[Objective] Pick out every line in the data below that contains the word "screenshot", and copy each one.
Start of Provided data
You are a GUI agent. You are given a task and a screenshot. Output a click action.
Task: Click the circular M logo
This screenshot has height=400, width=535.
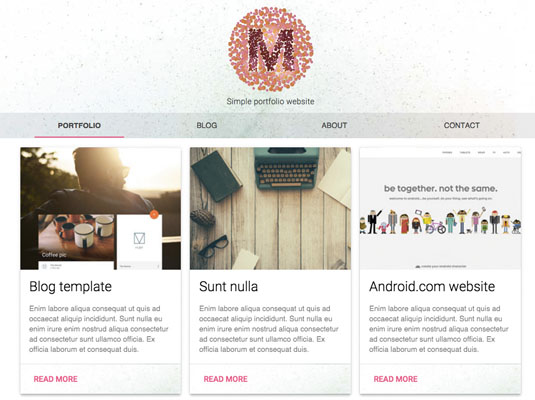coord(271,50)
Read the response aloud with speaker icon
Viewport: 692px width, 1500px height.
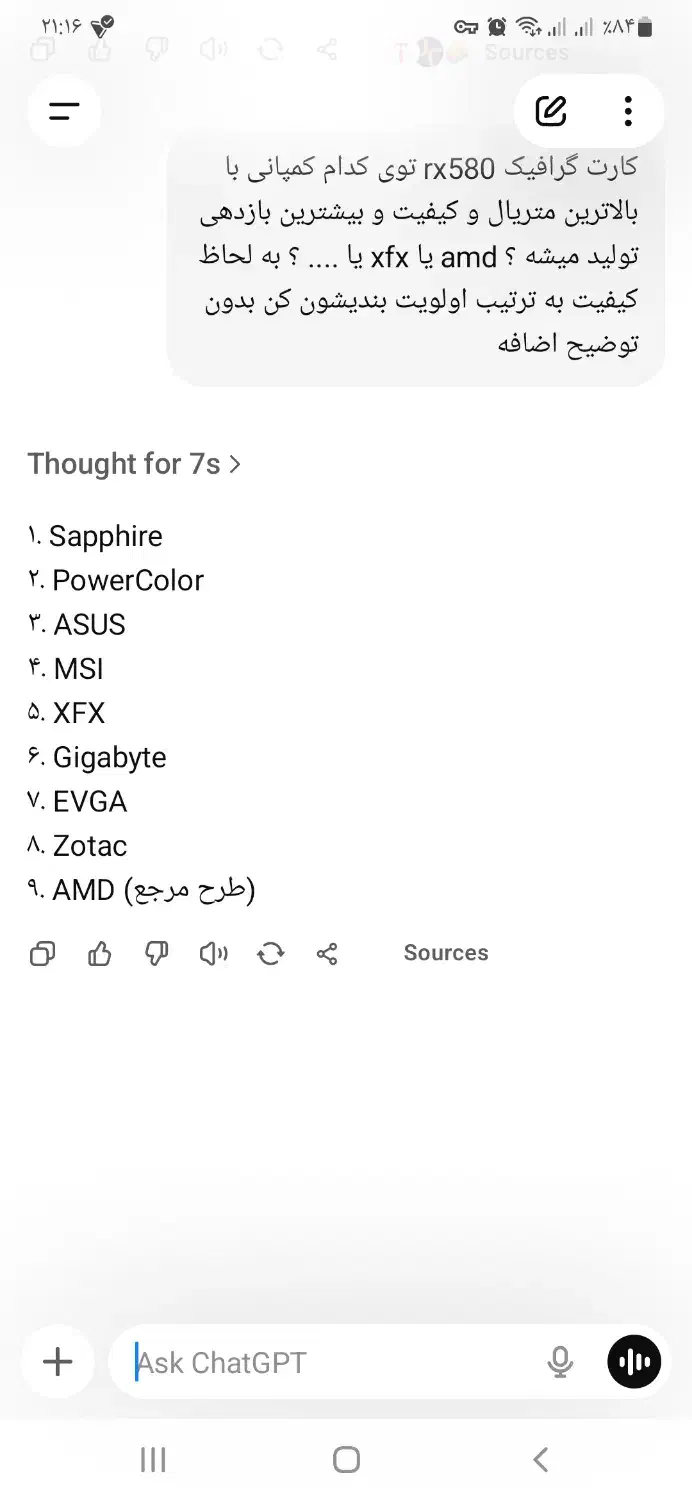pos(213,954)
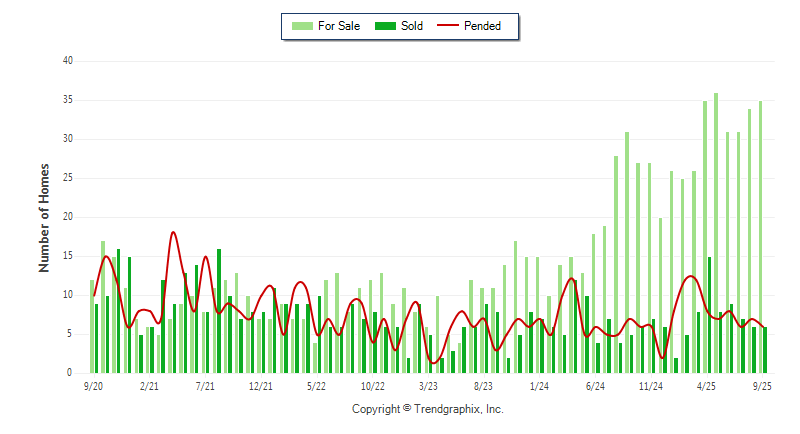
Task: Click the highest Pended line peak near 18
Action: (173, 233)
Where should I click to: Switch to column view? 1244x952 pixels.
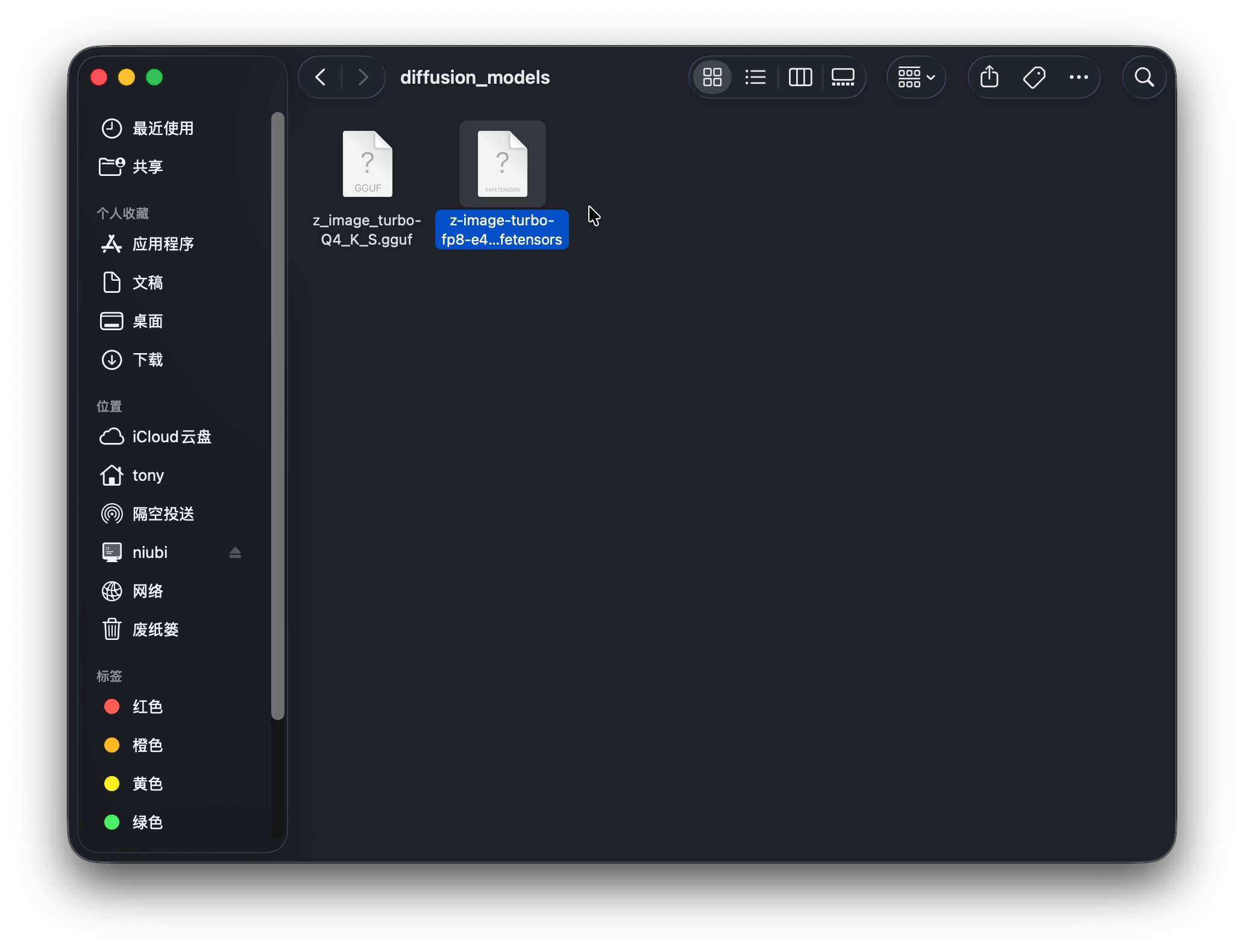tap(800, 77)
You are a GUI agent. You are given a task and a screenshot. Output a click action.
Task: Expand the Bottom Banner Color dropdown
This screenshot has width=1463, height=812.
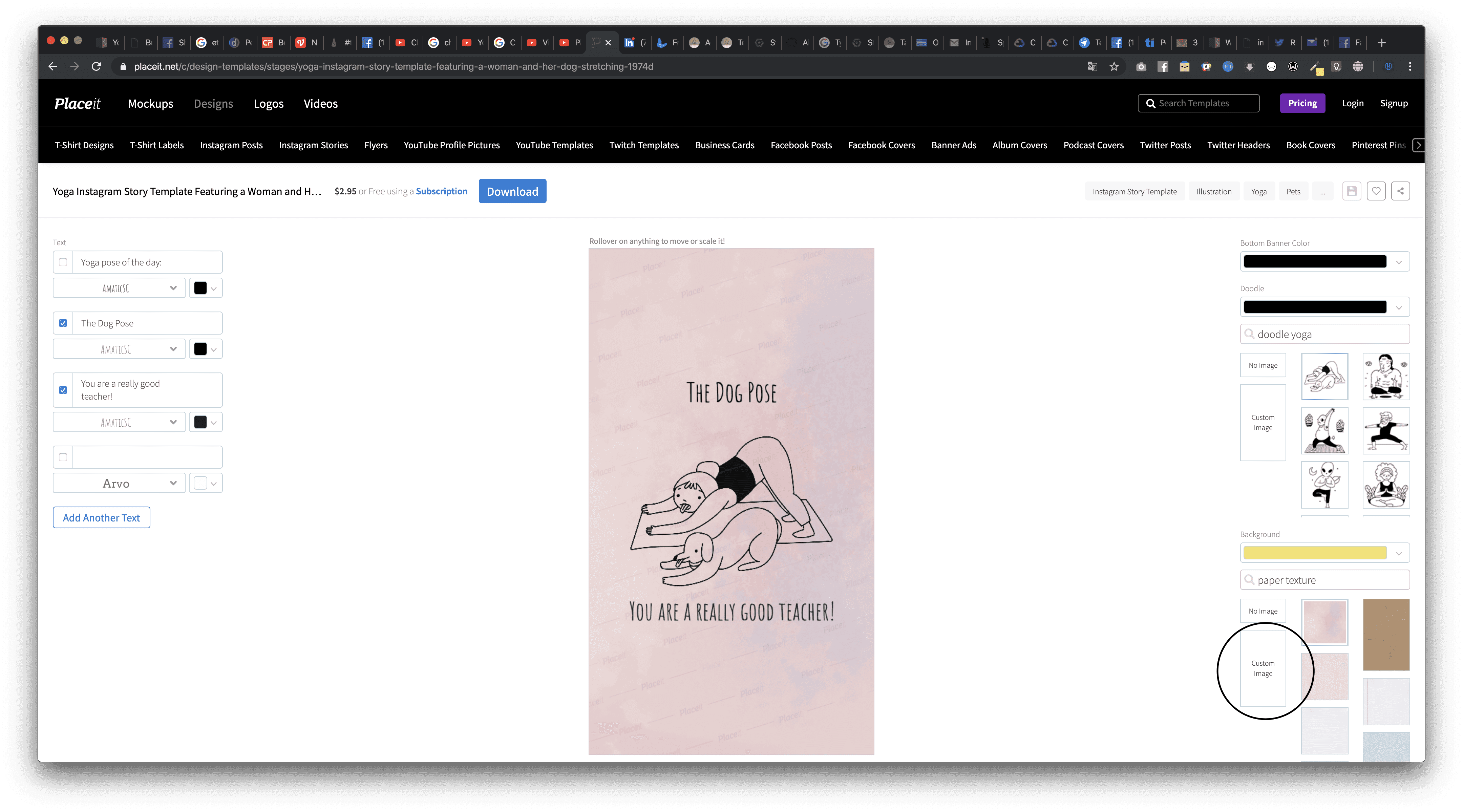[1324, 262]
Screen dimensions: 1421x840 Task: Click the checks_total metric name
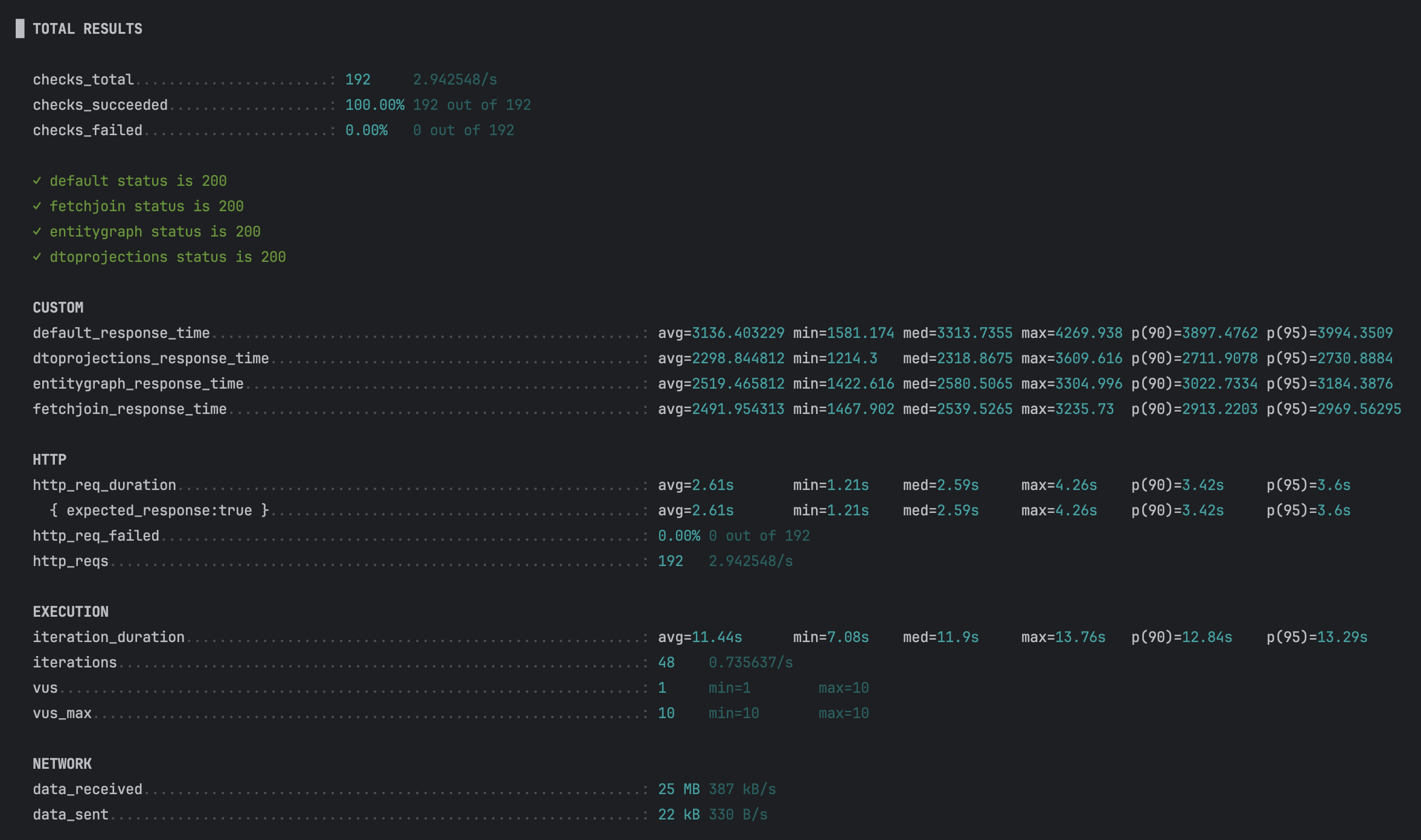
End of Provided data
[Response below]
You are a GUI agent. You are given a task and a screenshot. Output a click action.
This screenshot has height=400, width=535.
You are a GUI agent. You are given a task and a screenshot. Output a click action.
This screenshot has width=1463, height=812.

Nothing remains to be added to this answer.